The Nex 7 with kit lens is lighter than the OMD with grips and kit lens. I used the camera with the 50mm 1.8 lens all afternoon today and found the combo really nice.  If I had already made the step to the Olympus OMD I probably would not have been tempted, but there it is.


A 100% enlargement from the frame one above...

I've found a few of the downsides to the camera. Most have to do with the menu system.  Certain features only work in certain modes.  The dials are TOO configurable.  Stuff like that, mostly.  The one area in which the Olympus cameras trounce the Sony Nex 7 is in fast focus acquisition; the Sony is a slower camera to focus.  The battery life is pretty short as well. I expect I'll get right about 350-400 shots per charge once the battery has been through several more charge cycles.

The upside is that the files are incredibly sharp and detailed. And that includes all the stuff I shot today at ISO 800 (see images below in grocery store).  The image stabilization works quite well and I even channeled my friend, ATMTX, and shot some of the photographs below using the LCD finder on the back of the camera to sight and focus with. Horrors.  The camera handled everything I tried today but I really didn't push it much.  I'll know more about the camera when I've shot some studio portraits and also have done a few road trips with it.  

Are there any recent cameras on the market that can't do a great imaging job at ISO 100?

(tongue in cheek) Ahhh.  It's got those great Sony blues!

 Shot with modified "stinky baby diaper" hold.  Amazing auto ISO and IS.

Is there any modern camera that cake can't make look good?

 One of the features of the Sony Nex 7 is that it looks like a very nicely done hipster doofus point and shoot camera. I was able to shoot images inside several stores and no one batted an eye.  I loved walking around the chic grocery store/glamor bar on Sixth and Lamar snapping images of whatever caught my eye without the least hesitation.


I do think it's funny that I chose to buy the camera yesterday as it seems that Michael Johnston also handled one yesterday and mentioned it on his site today (the Online Photographer). I also think it's funny that my friend, ATMTX, wrote recently that he uses his Sony Nex 5 less and less these days in deference to his growing collection of Olympus cameras and lenses.  And one of my really good friends, Frank, seems to have found personal nirvana with his acquisition of the OMD.  We're all wired a bit differently I guess, and that's what makes this photography thing so much fun.
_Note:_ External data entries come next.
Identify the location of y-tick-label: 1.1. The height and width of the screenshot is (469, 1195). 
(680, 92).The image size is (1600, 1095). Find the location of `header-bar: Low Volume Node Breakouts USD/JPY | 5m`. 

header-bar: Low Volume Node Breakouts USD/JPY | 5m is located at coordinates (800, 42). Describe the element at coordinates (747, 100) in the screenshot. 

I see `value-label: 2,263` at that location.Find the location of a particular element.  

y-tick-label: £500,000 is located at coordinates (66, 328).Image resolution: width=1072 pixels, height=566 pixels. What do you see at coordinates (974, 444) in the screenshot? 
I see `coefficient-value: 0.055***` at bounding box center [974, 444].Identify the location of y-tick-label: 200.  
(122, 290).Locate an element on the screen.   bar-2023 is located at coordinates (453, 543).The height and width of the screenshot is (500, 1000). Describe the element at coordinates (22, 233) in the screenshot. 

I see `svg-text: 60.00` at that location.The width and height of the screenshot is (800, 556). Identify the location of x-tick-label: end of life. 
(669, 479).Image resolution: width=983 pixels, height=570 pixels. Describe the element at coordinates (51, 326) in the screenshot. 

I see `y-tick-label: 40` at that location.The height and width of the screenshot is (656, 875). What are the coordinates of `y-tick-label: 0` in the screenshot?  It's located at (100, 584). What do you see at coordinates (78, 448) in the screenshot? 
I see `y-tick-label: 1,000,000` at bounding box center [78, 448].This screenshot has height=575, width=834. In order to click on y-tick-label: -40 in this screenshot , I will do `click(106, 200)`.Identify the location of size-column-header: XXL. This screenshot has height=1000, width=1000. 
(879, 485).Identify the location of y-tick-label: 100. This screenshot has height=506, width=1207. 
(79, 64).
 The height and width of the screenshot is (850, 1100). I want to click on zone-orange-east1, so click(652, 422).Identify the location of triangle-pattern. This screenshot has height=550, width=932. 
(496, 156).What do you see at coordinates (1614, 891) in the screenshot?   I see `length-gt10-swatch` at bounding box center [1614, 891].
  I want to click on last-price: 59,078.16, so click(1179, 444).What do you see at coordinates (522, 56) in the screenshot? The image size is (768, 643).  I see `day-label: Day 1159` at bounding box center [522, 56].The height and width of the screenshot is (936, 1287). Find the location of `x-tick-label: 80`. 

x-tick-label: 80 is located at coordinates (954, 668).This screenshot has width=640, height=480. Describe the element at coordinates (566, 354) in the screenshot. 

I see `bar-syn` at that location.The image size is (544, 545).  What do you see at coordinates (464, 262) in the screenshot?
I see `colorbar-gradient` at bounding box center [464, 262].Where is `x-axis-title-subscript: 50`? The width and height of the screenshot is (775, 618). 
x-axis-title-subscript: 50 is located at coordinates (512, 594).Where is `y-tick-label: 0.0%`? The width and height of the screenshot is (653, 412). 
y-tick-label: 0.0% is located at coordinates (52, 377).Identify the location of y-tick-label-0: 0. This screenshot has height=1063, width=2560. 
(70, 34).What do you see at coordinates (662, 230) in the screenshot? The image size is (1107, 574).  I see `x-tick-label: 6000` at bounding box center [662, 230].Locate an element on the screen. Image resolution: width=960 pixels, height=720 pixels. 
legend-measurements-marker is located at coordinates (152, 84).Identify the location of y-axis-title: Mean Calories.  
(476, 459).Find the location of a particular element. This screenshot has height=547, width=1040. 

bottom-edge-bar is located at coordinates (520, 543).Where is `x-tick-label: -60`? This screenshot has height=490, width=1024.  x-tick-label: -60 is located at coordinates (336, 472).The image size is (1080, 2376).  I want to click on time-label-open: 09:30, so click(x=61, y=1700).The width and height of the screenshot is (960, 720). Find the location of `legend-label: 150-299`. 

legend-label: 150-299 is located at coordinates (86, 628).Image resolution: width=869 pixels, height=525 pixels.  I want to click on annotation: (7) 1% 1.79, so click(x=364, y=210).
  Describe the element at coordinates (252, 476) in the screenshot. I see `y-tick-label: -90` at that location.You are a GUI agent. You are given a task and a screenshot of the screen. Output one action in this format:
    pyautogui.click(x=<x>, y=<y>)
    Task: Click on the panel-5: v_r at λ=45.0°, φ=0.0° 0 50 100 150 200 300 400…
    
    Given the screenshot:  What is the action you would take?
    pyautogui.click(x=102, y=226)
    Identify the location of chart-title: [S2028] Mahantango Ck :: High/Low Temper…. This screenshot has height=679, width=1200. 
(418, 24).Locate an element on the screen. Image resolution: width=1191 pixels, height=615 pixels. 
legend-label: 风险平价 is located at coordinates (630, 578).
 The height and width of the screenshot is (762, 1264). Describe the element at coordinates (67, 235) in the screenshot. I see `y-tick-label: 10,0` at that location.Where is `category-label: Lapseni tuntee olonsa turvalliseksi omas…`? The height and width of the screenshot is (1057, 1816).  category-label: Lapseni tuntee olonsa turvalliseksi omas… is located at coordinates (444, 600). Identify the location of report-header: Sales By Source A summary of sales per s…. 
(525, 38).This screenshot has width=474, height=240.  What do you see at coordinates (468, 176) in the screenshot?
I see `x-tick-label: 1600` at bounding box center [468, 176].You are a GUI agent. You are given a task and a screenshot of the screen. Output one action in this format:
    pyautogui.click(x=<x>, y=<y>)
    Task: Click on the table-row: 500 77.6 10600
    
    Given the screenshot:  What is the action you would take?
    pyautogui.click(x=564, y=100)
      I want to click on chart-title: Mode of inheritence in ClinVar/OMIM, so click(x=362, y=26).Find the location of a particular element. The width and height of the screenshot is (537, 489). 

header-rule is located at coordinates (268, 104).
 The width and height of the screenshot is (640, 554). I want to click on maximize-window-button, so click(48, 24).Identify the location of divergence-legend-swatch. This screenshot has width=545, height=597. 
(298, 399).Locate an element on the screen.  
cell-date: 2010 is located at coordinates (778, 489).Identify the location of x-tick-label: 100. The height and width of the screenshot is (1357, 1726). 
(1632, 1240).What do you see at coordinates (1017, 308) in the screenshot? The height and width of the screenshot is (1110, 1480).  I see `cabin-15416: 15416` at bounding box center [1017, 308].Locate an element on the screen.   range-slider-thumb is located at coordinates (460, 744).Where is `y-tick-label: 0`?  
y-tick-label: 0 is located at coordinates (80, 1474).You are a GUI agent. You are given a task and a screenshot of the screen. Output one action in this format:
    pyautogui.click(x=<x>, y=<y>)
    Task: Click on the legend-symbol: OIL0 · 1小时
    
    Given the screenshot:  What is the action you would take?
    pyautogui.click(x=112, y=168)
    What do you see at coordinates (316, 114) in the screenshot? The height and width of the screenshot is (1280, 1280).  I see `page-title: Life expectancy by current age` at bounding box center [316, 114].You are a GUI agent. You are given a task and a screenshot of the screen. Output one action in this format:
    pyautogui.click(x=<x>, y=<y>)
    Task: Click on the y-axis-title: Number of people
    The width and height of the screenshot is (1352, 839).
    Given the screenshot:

I put this building shot in for two reasons:  1. It shows off the  wonderfully sharp system and when blown up larger gives a good example of how well the camera and lens work.  But also, #2. A person from the UK wrote to tell me that he hates my building shots and that I live in a tiny, fly-speck of a town and I need to get out more.  This one (above) is just for him.


When I decided to move to the smaller Sony camera I made up my mind to "prune my optical equipment garden."  To that end I sold my Pen gear (all cameras with the older 12 megapixel sensors---not that earth shattering of an idea) and I am also contemplating selling off my collection of the original Pen manual focus lenses.  There was more inventory in the drawer than I remembered...  

Edit: quick on his feet, reader Corwin rescues my Pen lens collection by letting me know that there's actually a Pen FT to Sony Nex lens adapter.  I ordered one and I'll keep using the Pen lenses.  Only now I'll be able to use them with focus peaking. Major score.

Finally, the menus are much more similar between the two different Sony models I use in my work, the a77 and now the Nex7.  It's already much less confusing to go back and forth.  And I don't need to carry the manual around with me in my back pocket.  Well, I guess I'm off on a new imaging adventure. Thanks again for joining me in yet another Quixotic Quest...

I wonder if Cervantes would have been a camera collector?